#### [DOCUMENT SECTION]

▶

Makes sense. With pretraining data being what it is, there are things LLMs are incredibly well equipped to do - like recalling a lot of trivia or pretending to be different kinds of people. And then there are things LLMs aren't equipped to do at all - like doing math, or spotting and calling out their own mistakes.
This task, highly agentic and taxing on executive function? It's the latter.
Keep in mind though: we already know that specialized training can compensate for those "innate" LLM deficiencies.
Reinforcement learning is already used to improve LLM math abilities, and a mix of synthetic data and reinforcement learning was what was used to get the current reasoning models. Which just so happened to give those LLMs the inclination to check themselves for mistakes.
I wonder - what are the low-hanging fruits here? How much of an improvement could be obtained with a very simple and crude training regime designed specifically to improve agentic behavior?
The more mainstream you go, the larger this effect gets. A lot of people seemingly want AI to be a nothingburger.
When LLMs emerged, in mainstream circles, you'd see people go "it's not important, it's not actually intelligent, you can see it make the kind of reasoning mistakes a 3 year old would".
Meanwhile, on LessWrong: "holy shit, this is a big fucking deal, because it's already making the same kind of reasoning mistakes a human three year old would!"
I'd say that LessWrong is far better calibrated.
People who weren't familiar with programming or AI didn't have a grasp of how hard natural language processing or commonsense reasoning used to be for machines. Nor do they grasp the implications of scaling laws.
Have we already seen emergent misalignment out in the wild?
"Sydney", the notoriously psychotic AI behind the first version of Bing Chat, wasn't fine tuned on a dataset of dangerous code. But it was pretrained on all of internet scraped. Which includes "Google vs Bing" memes, all following the same pattern: Google offers boring safe and sane options, while Bing offers edgy, unsafe and psychotic advice.
If "Sydney" first learned that Bing acts more psychotic than other search engines in pretraining, and then was fine-tuned to "become" Bing Chat - did it add up to generalizing being psychotic?
A lot of suicides are impulse decisions, and access to firearms is a known suicide risk factor.

◀

#### [INPUT DATA]

▶

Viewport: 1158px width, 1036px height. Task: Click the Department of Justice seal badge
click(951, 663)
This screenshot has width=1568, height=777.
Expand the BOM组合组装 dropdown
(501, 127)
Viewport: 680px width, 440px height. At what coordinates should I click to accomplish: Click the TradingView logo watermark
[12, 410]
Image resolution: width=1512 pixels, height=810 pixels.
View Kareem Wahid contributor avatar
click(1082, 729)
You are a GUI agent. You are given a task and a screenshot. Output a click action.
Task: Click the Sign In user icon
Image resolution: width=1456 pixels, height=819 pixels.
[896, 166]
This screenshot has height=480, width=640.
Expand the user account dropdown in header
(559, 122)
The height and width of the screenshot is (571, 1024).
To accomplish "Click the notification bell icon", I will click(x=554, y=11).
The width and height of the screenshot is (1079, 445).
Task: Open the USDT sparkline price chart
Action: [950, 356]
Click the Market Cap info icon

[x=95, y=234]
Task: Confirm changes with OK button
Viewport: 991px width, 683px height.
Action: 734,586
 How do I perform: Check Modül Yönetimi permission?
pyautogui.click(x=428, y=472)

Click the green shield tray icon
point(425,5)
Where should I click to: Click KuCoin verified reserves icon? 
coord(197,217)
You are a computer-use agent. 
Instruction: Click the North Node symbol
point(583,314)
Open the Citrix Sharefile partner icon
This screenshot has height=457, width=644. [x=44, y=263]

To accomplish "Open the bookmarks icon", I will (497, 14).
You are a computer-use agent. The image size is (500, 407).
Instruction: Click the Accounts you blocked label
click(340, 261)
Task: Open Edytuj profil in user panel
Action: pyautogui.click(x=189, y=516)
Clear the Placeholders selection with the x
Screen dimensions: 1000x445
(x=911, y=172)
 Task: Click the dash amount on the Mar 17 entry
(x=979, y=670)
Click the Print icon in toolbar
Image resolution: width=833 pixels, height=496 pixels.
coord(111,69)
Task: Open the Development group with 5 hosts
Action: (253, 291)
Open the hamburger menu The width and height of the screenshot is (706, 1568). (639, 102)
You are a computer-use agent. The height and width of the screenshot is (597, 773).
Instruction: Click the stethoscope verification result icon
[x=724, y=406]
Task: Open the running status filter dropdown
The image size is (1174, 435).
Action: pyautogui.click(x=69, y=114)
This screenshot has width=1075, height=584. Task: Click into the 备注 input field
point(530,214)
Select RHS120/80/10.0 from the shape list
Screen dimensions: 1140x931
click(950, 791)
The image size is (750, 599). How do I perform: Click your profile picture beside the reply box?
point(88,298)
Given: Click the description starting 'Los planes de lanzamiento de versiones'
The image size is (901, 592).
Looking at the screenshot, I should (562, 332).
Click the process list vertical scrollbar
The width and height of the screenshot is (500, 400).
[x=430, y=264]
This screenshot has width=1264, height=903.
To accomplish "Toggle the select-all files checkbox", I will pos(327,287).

◀

#### [ACTIVITY 1]
According to the forum thread, what combination was used to get the current reasoning models?
#### [ACTIVITY 2]
Summarize the forum thread in two sentences.
#### [ACTIVITY 3]
Reproduce the forum thread word for word, starting at "When LLMs emerged, in" and ending at "far better calibrated.".

#### [WRITTEN RESPONSE 1]
A mix of synthetic data and reinforcement learning.

#### [WRITTEN RESPONSE 2]
The forum thread says pretraining data equips LLMs well for things like recalling trivia but poorly for math, catching their own mistakes, and highly agentic tasks, though specialized training such as reinforcement learning can make up for such deficiencies. It also holds that LessWrong judged the importance of LLMs better than mainstream circles did, and it asks whether Bing Chat's "Sydney" showed emergent misalignment learned from "Google vs Bing" memes in its pretraining data.

#### [WRITTEN RESPONSE 3]
When LLMs emerged, in mainstream circles, you'd see people go "it's not important, it's not actually intelligent, you can see it make the kind of reasoning mistakes a 3 year old would".
Meanwhile, on LessWrong: "holy shit, this is a big fucking deal, because it's already making the same kind of reasoning mistakes a human three year old would!"
I'd say that LessWrong is far better calibrated.